Background: Recently developed tissue polypeptide specific antigen (TPS) and CYFRA 21-1 assays determine the soluble cytokeratin 18 and 19 fragments, respectively, in serum. The authors compared the value of TPS, CYFRA 21-1, and carcinoembryonic antigen (CEA) for the diagnosis, staging, prognosis, and monitoring of patients with nonsmall cell lung carcinoma (NSCLC).
Methods: The study included 85 patients with benign lung diseases and 94 patients with NSCLC. TPS, CYFRA 21-1, and CEA serum levels were measured with commercial kits.
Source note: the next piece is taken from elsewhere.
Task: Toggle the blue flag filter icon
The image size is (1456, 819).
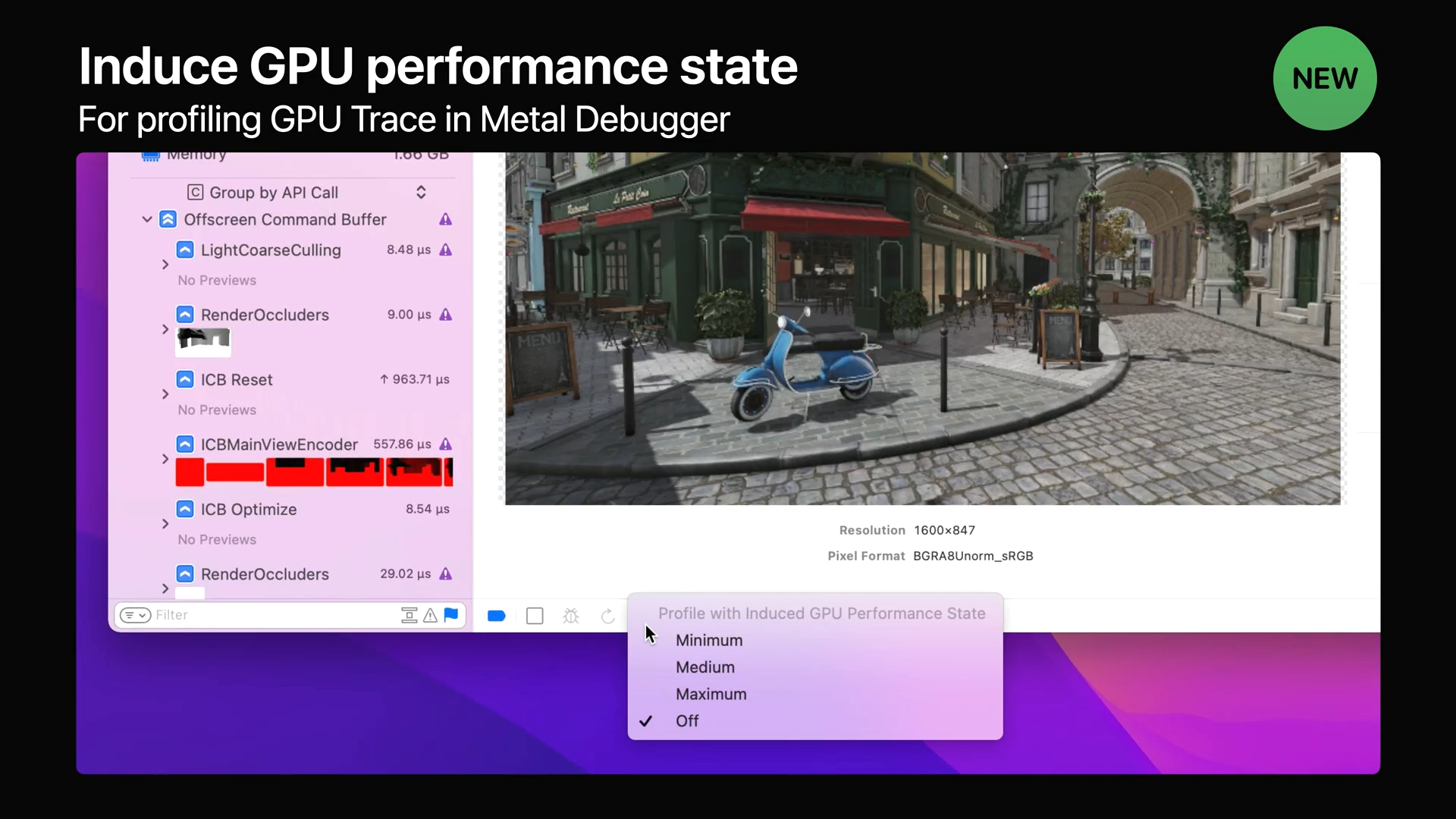Action: (451, 615)
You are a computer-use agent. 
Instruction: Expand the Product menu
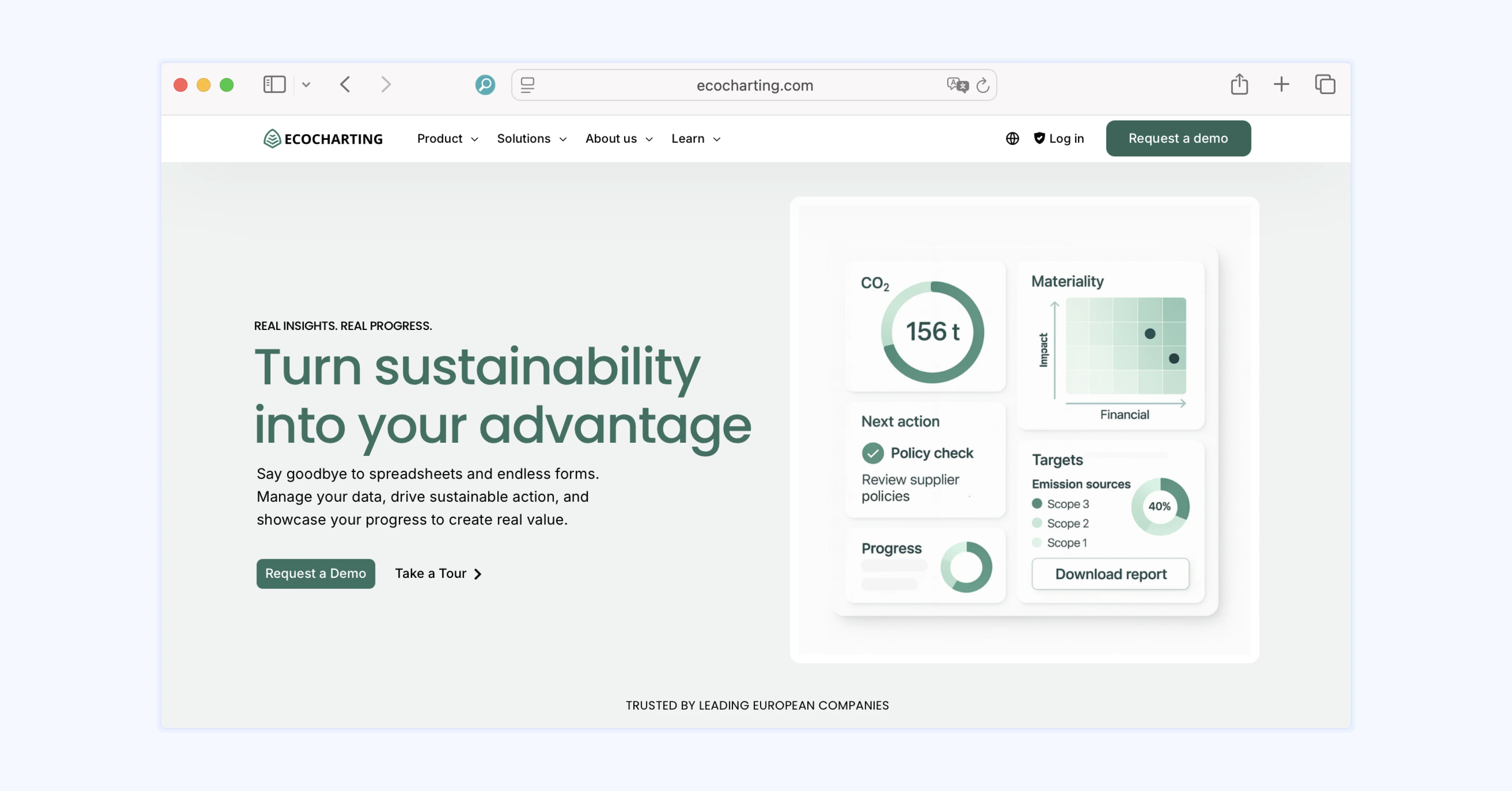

Results: The following were demonstrated: 1) CYFRA 21-1 and TPS levels, but not CEA levels, differed significantly between NSCLC patients with operable disease (Stages I-IIIA) and those with inoperable disease (Stages IIIB-IV). 2) The correlation coefficient between CYFRA 21-1 and TPS increased with the progression of NSCLC from Stages I-IIIA (r = 0.41, P = 0.04) to Stages IIIB-IV (r = 0.70, P < 0.001). 3) Multivariate analysis identified TPS and CYFRA 21-1 as significant predictors of survival, with relative risks of 2.57 (P = 0.001) and 2.05 (P = 0.01), respectively. For cases in which both cytokeratin markers were positive, the relative risk was 6.4 (P < 0.0001) compared with cases in which both were negative. 4) For the group with inoperable disease, the combined use of TPS and CYFRA 21-1 allowed for the definition of 3 sets of patients with significantly different median survival times (14.3 months vs. 7.4 months vs. 2.6 months). 5) The percentages of marker evaluations concordant with results of clinical assessments of response to therapy were 75.0%, 72.2%, and 61.1% for CYFRA 21-1, TPS, and CEA, respectively.
Conclusions: These findings suggest that, for NSCLC patients, CYFRA 21-1 and TPS are significant prognostic factors and effective monitors of therapy. The combined use of these cytokeratin markers may provide additional information for prognosis.